Reading philosophical essays is more challenging in that you often have to scan once, read once, and review once before you can adequately explain the author's position. In order to be sure that you are receiving maximum benefit from your time spent studying, try to answer the guide questions posed below. If you cannot answer them, it is time to read or review to be sure you understand the main arguments presented. See more tips here.

Plato's Allegory of the Cave & Jean Baudrillard's Hyperreal ...

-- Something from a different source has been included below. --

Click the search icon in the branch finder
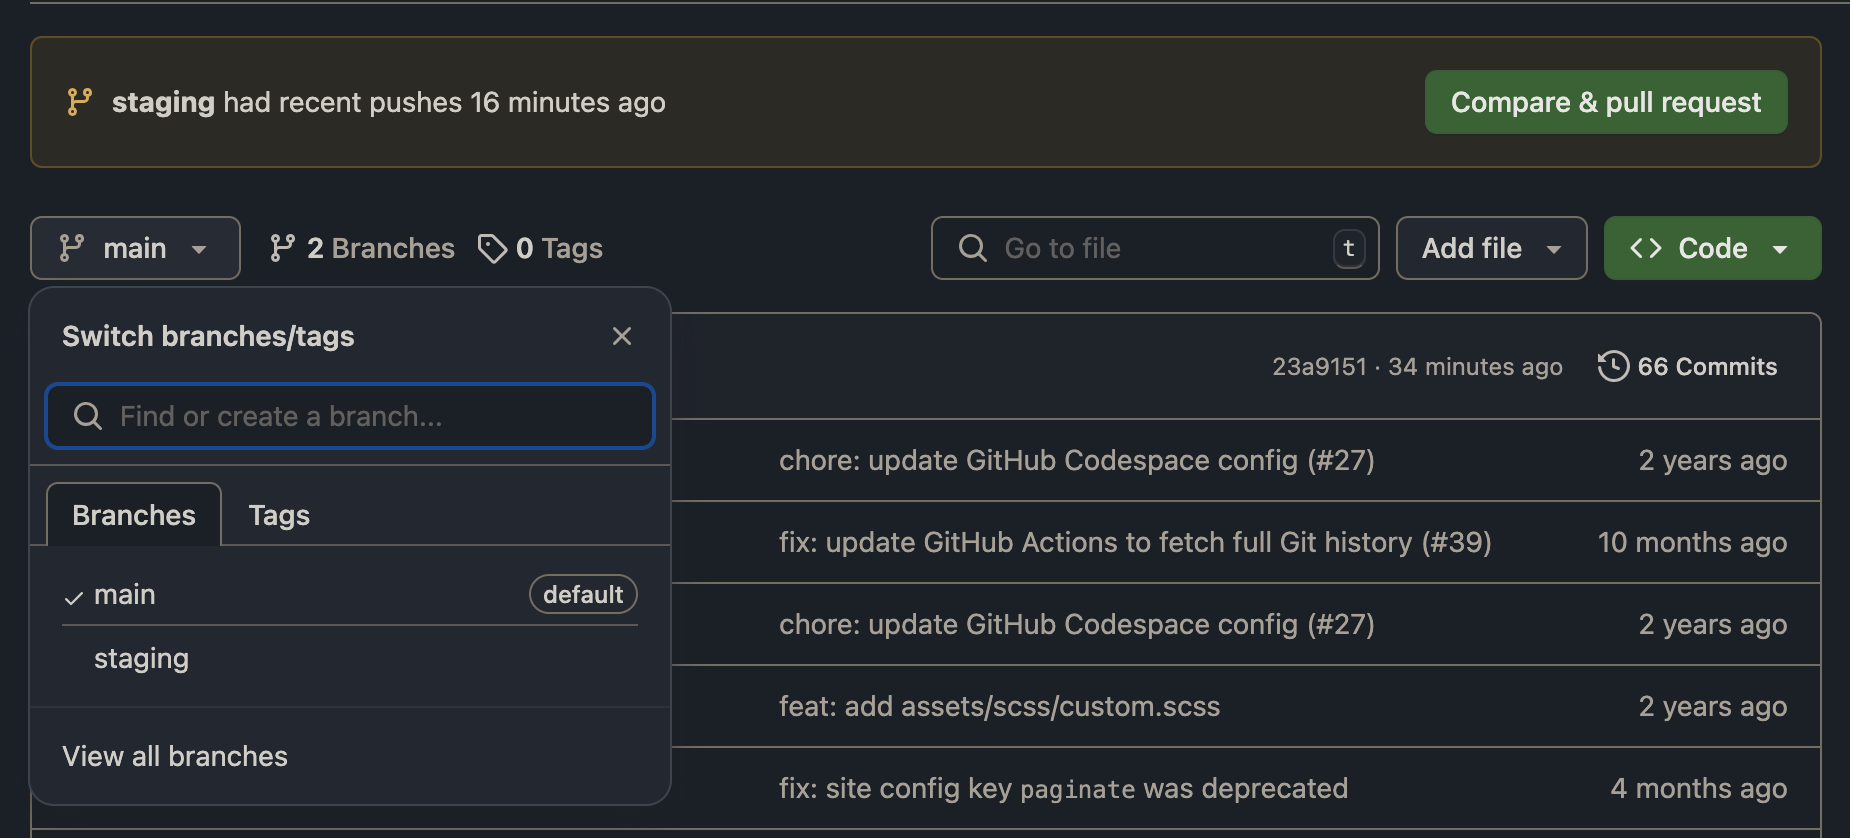 [88, 416]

Plato's Allegory of the Cave is undoubtedly his most famous passage.  There are three reasons why the work endures and continues to be an popular object of study in most philosophy classes. First, the allegory creates a compelling image of everyday life that speaks to our need to understand human behavior and resistance to change. Second, the cave discusses various levels of awareness and understanding that can be cultivated or destroyed via the educational process. Third, the cave is an indictment against closing one's mind to the possibility of developing new insights through discovery. This last feature of the narrative, the indictment, urges individuals to turn away from images and illusions toward the effort to enrich our understanding by exploring and investigating new territories.  

  1. Resources
  2. Guide Questions
  3. Smartboard Notes

Here are some web sites that will enhance your understanding of this week's reading:

Plato's Cave:

Jean Baudrillard has written about popular culture and the emergence of imagery as reality [termed the "hyperreal"] since the mid-1970s. Here are links to some of the most interesting sites featuring the ideas of this compelling thinker.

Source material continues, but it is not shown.